Montag, 4. November 2013

Massenger - s/t (Gunner Records)

Immer wieder beachtlich, wenn Bands nicht nur eine Vorliebe für bestimmte Stile der Vergangenheit haben, sondern die dann auch noch so professionell umsetzen, dass man tatsächlich denkt eine "alte" Scheibe in den Händen zu halten. The Massenger aus Ventura jedenfalls haben erst 2011 ihr erstes Demo aufgenommen - ihr Debütalbum allerdings klingt so, als wäre es bereits vor wenigstens zwnazig Jahren mitgeschnitten worden. Live und in der Garage.

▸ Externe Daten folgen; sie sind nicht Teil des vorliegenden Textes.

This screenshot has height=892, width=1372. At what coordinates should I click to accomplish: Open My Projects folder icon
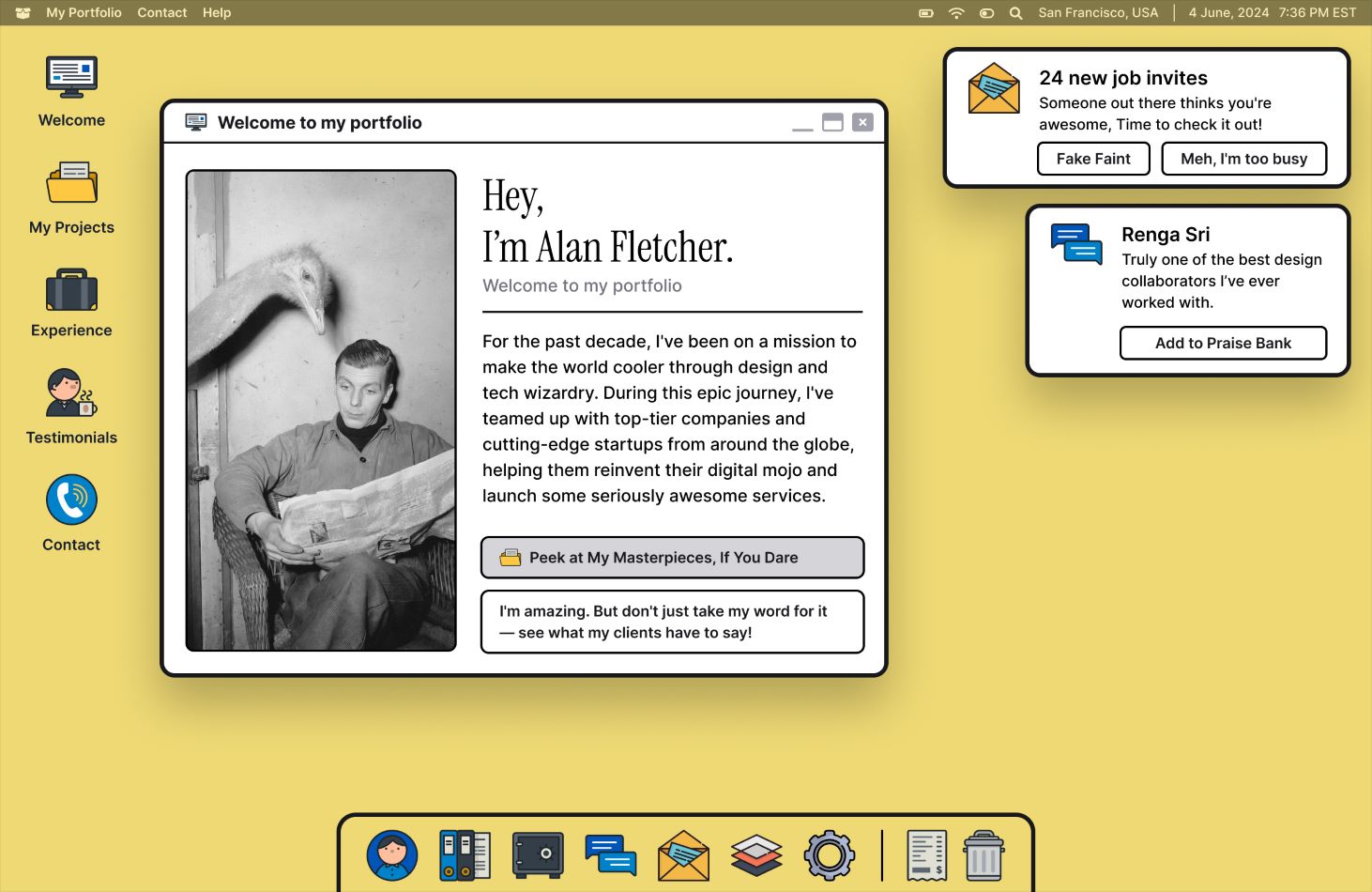(x=70, y=183)
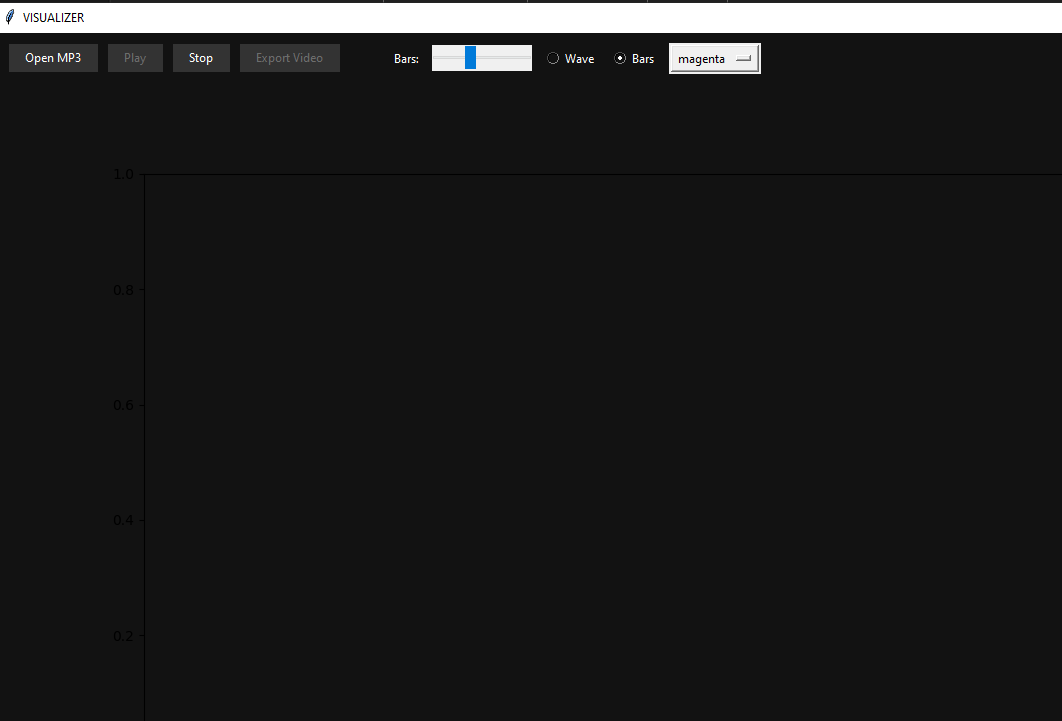1062x721 pixels.
Task: Click the magenta text in the combo box
Action: tap(699, 58)
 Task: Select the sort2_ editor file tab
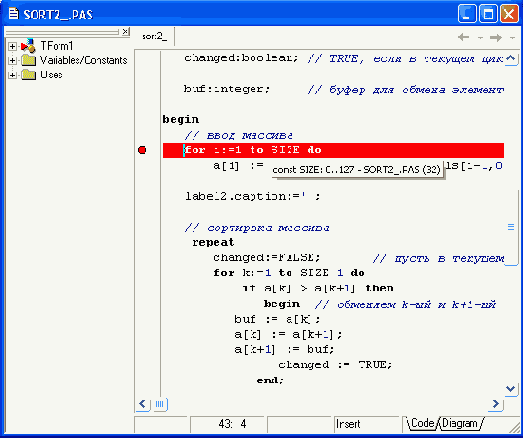click(154, 36)

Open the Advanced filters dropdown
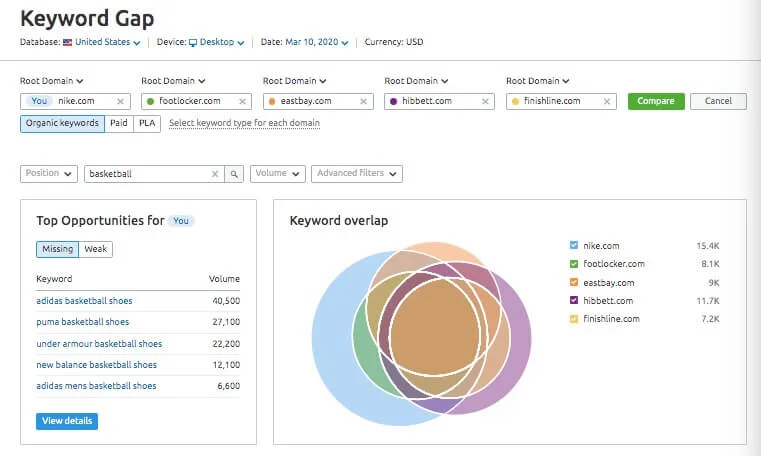[x=356, y=174]
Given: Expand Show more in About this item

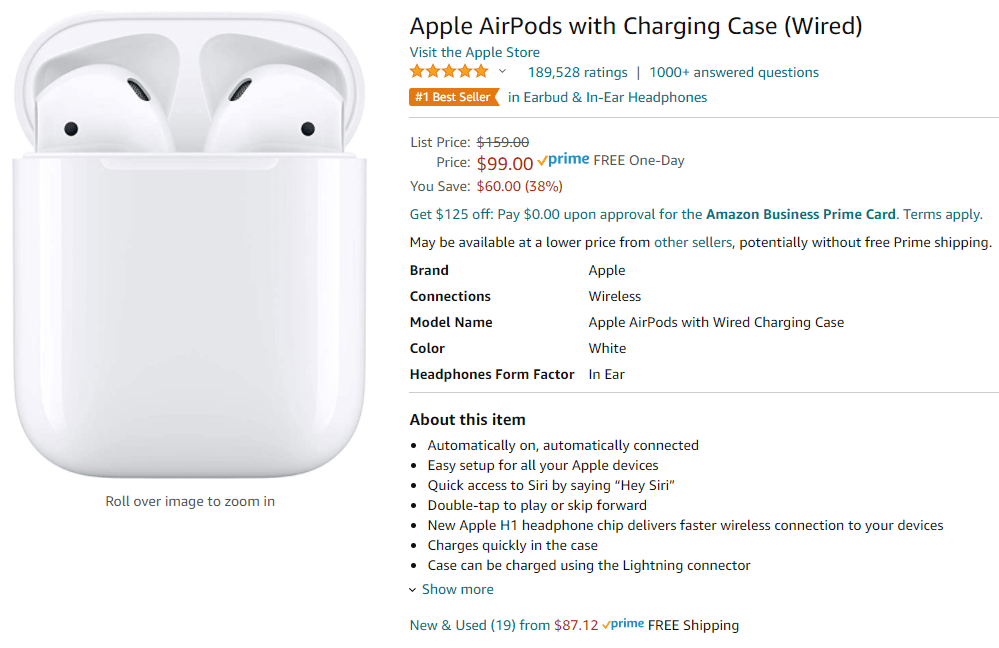Looking at the screenshot, I should [x=457, y=589].
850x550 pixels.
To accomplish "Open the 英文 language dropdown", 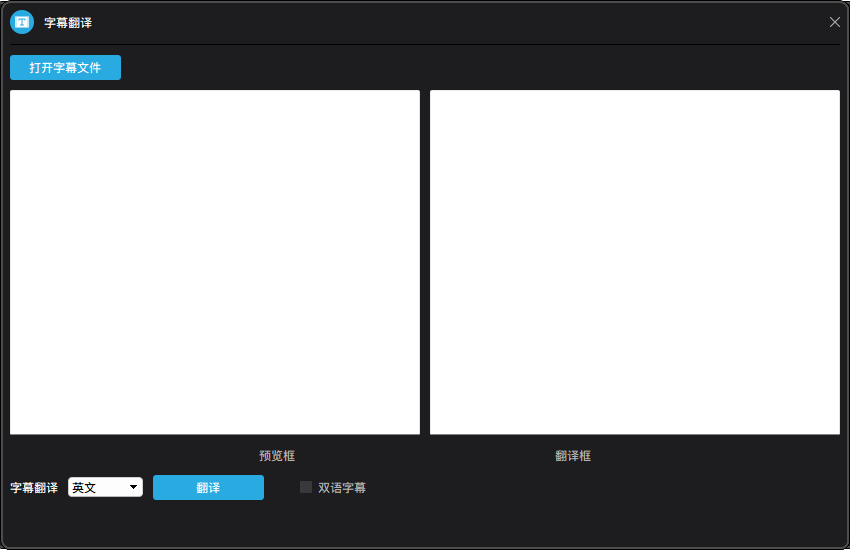I will click(105, 487).
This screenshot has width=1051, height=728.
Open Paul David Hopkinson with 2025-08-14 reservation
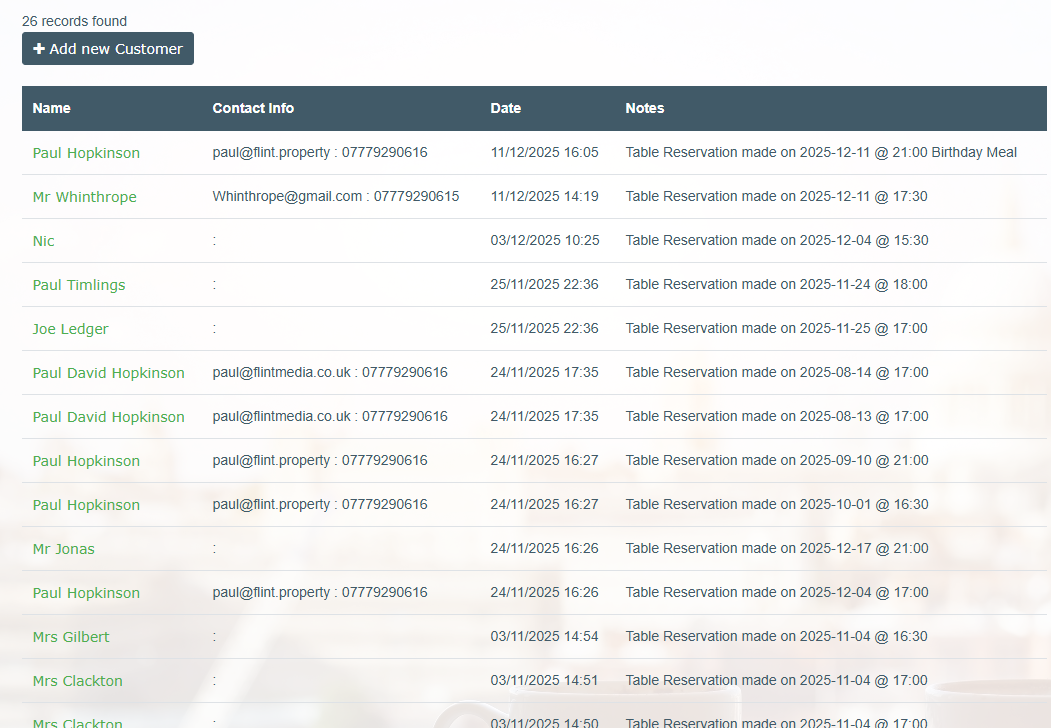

Das Quartett hat nämlich einerseits ein Faible für krachigen Garagen-Pop, so LoFi wie möglich und ganz betsimmt ohne jegliches Nachbearbeiten und Glatt-Polieren. Andererseits mag man aber auch die 60s und die eine oder andere Motown-Platte, was vor allem Frontfrau Sasha immer wieder mehr als deutlich macht - nicht nur durch schöne UhUhUh-Chöre. Das Ergebnis landet dann, je nach Krach- oder Pop-Faktor des jeweiligen Songs, mal näher bei The Nerves, dann aber auch bei einer rotzigen Version der B-52s. Schön auch: Gelegentlich wechselt Sasha auch mal ins Spanische, was den Songs durchaus gut steht.

Überhaupt: unter dne elf Songs verbirgt sich so mancher ohrwurm, der auf Grund der schroffen Spielweise und der dreckigen Aufnahme aber eben erst herausgeschält werden muss. wer Pop, Garage, 60s und Frauen-Gesang mag, sollte sich dieser Aufgabe aber schnellstens annehmen.